Leider finden die guten Diskussionen hier immer nachts statt und als älterer Herr schlafe ich da schon...:-)Deshalb der Nachklapp, sorry:
Meines Erachtens sehen wir da mehrere Phänomene am Werk:
1. Die Tatsache, dass in einem grundsätzlichen Bärenmarkt, in dem das "untere Ende" noch offen ist (weil zB kontrovers und faktisch über den tatsächlichen Einfluss und die Dauer der Krise des Finanzsystems auf die Realwirtschaft im EURORAUM diskutiert wird) es immer wieder bullische Gegenbewegungen gibt. Mit anderen Worten: Der Markt sucht den Boden - kennt ihn aber SELBER noch nicht.

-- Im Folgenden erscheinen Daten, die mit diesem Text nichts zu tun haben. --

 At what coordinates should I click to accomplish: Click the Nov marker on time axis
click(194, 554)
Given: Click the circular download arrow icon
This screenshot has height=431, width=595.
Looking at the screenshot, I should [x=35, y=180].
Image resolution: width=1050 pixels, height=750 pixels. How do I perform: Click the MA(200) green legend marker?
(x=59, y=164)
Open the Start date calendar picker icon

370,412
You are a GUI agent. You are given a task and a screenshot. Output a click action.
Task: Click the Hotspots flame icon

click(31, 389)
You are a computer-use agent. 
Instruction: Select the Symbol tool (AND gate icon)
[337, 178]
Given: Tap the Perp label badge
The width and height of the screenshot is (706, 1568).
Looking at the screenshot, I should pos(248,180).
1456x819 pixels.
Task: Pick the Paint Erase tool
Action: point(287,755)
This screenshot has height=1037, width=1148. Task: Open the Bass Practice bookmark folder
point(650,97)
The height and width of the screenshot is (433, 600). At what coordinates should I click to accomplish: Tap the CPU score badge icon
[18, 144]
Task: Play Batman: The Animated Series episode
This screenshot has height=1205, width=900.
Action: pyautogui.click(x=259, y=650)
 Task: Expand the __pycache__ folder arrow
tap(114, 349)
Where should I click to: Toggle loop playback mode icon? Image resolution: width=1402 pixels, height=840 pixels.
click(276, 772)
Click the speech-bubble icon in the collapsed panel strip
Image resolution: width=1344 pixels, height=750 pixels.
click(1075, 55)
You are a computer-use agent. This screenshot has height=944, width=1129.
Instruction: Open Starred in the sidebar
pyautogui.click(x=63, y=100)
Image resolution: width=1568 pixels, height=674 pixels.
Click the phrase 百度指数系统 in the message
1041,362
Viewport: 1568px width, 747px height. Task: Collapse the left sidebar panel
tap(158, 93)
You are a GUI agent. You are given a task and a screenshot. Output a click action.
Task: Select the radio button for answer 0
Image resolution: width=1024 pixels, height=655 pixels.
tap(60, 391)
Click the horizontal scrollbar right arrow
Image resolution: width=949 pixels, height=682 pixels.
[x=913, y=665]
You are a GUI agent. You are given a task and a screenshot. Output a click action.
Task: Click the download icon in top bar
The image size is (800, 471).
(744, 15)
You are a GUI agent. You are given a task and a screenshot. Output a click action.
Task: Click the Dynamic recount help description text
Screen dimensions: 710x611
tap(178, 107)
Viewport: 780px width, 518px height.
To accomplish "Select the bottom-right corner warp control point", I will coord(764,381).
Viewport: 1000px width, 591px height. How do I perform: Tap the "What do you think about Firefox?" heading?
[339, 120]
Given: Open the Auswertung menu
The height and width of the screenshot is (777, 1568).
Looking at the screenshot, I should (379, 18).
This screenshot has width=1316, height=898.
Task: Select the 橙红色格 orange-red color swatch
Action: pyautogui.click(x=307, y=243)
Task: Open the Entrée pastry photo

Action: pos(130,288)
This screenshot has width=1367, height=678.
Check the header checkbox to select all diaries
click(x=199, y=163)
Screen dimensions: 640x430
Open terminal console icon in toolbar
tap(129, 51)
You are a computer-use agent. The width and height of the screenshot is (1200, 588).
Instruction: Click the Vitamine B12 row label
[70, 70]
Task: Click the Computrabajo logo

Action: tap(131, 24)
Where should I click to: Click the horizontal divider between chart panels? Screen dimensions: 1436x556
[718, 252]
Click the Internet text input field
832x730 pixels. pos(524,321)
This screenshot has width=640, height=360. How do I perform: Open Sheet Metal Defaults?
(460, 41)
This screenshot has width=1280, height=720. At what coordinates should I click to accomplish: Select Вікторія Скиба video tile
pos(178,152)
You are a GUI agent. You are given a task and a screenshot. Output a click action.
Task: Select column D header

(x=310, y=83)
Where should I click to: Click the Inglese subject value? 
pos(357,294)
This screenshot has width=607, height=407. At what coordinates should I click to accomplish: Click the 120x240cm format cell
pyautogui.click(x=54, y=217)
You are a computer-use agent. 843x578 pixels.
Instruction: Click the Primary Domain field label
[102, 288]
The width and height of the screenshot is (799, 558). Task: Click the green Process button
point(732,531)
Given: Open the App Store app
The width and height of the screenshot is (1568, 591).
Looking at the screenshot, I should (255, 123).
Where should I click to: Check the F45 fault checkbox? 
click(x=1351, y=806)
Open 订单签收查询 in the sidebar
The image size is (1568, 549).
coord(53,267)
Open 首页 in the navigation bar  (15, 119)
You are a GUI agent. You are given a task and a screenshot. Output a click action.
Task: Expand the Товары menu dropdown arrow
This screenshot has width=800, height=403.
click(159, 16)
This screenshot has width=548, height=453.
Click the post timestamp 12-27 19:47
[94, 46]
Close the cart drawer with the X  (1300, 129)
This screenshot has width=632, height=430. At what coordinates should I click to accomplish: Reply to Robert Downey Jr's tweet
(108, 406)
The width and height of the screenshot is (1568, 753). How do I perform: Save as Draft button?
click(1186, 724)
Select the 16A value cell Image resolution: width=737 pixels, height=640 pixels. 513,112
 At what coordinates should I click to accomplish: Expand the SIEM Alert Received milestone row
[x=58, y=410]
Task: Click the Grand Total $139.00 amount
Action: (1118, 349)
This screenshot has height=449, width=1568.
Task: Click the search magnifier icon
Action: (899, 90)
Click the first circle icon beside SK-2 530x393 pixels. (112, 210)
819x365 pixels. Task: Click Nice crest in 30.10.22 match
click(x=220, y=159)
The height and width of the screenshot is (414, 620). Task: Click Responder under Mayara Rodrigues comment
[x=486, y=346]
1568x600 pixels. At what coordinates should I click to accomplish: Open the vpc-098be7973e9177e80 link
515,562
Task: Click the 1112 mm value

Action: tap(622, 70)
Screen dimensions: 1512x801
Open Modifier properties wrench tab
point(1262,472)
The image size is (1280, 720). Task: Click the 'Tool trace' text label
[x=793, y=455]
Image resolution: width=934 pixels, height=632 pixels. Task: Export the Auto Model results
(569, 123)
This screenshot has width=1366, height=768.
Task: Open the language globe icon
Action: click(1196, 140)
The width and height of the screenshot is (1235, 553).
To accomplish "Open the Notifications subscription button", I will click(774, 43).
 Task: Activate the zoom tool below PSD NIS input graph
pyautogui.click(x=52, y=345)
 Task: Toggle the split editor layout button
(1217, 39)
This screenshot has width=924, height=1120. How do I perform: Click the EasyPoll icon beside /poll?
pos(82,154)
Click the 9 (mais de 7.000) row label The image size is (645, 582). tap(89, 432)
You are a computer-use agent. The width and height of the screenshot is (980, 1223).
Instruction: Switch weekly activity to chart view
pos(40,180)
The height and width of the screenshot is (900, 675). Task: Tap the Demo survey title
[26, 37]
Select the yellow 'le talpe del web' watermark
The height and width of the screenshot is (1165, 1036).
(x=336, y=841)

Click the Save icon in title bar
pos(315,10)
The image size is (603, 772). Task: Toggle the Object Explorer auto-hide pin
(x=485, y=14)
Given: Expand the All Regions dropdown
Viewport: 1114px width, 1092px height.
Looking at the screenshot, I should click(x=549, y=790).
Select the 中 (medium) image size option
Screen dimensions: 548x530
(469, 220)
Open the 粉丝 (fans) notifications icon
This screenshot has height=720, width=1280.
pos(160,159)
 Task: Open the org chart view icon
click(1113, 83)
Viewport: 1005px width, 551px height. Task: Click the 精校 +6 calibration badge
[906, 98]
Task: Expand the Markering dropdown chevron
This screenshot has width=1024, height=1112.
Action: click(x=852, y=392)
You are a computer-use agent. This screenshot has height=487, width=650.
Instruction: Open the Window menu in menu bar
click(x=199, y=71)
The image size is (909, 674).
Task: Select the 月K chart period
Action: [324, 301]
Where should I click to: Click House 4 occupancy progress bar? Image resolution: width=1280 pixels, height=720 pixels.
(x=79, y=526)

2. Die Auf- und Ab-Bewegungen sind also nichts anderes, als der Versuch von Investoren /Spekulanten genügend GLEICHGESINNTE zu finden, die momentan DERSELBEN Ansicht sind. Finden sie (die Gleichgesinnten) die Bullen, gehts aufwärts - finden sie die Bären, gehts abwärts. Ist das Vertrauen in eine Richtung stark, gehts stärker auf- oder abwärts. Hat also mit Verschwörung zunächst nichts zu tun. Erst der dritte Punkt bringt so was Ähnliches ins Spiel.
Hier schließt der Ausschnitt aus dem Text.